Swedish foreign minister Carl Bildt has said that Belarusian leader Aleksander Lukashenko will be put back on an EU visa ban list along with dozens of officials responsible for post-election beatings and arrests.
Speaking to EUobserver by phone on Monday (3 January) Mr Bildt said: "We have to follow the logic of our previous policies. The last time, when we no longer had political prisoners, we took positive steps. Now we have many more prisoners and those who took part in the actions which took place and those who collaborated with them will inevitably come back on the list."
Asked specifically if Mr Lukashenko will be among the people to face a new ban, he answered: "I find it highly likely that he was involved in the actions which took place."
The EU imposed visa sanctions on Mr Lukashenko and 40 officials in the wake of a similar but less harsh post-election crackdown in 2006. The bloc suspended the ban for 36 of the names in 2008 following the release of high-level political prisoners in a move which later saw the Belarusian leader visit Italy.
EU embassies in Minsk are currently preparing a new list which will be forwarded to a meeting of the member states' Political and Security Committee (PSC) in Brussels on Friday. One EU diplomatic source said the draft list already numbers over 100 people.
Some EU countries, such as the Czech Republic, are keen to move quickly by calling a snap EU foreign ministers' meeting next week to put the new list into play. But Germany and Sweden prefer to wait until a scheduled EU ministerial on 31 January.

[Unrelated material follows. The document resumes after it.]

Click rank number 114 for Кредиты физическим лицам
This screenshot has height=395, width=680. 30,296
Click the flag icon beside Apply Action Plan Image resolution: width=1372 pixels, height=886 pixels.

Belarus on Monday saw the temporary release from detention of opposition presidential candidate Vital Rymashevski. Mr Rymashevski and 26 others who are still being held face charges of organising riots which could see them put in prison for 15 years or more.
Sweden's Mr Bildt said the EU response will not be limited to visas. "Mass economic aid is clearly off the table for at least the time being," he added, in reference to a pre-election EU offer of ?3 billion in economic assistance over the next three years.
Other moves under consideration include: cutting all EU projects linked to Belarusian authorities; excluding Belarus from meetings under the EU's Eastern Partnership policy, including an EU summit with six post-Soviet countries in Budapest in May; expanding assistance to Belarusian civil society, such as funding for the European Humanities University in Vilnius, a school for Belarusian exiles; urging EU countries to unilaterally drop visa fees for young Belarusians, students, teachers and NGO staff.
Experts have in the past also recommended targeted sanctions against Belarusian arms firms, such as Beltekhexport and Belvneshpromservice, income from which is said to go directly into the nomenklatura's private bank accounts.
The Union is unlikely to go as far as non-recognition of the election result despite indications that Mr Lukashenko failed to get enough votes to win in the first round, however.
Some EU countries are wary of pushing Belarus into total isolation for fear of increasing the Kremlin's influence in Minsk. An EU diplomat noted that Mr Lukashenko is likely to stay around for a while yet since the 20,000-or-so people who came out on the streets last month represented the country's intellectual elite rather than a nationwide anti-Lukashenko movement.
For his part, Mr Bildt believes that Mr Lukashenko's post-election reaction was a psychological one linked to the "humiliation" of the first round defeat rather than a strategic decision.
"I don't think he has very much influence or support in Moscow either. I think he has turned his back on everybody," the Swedish minister, a senior figure in EU policy-making on post-Soviet countries, said. "He has turned his back definitively on the West."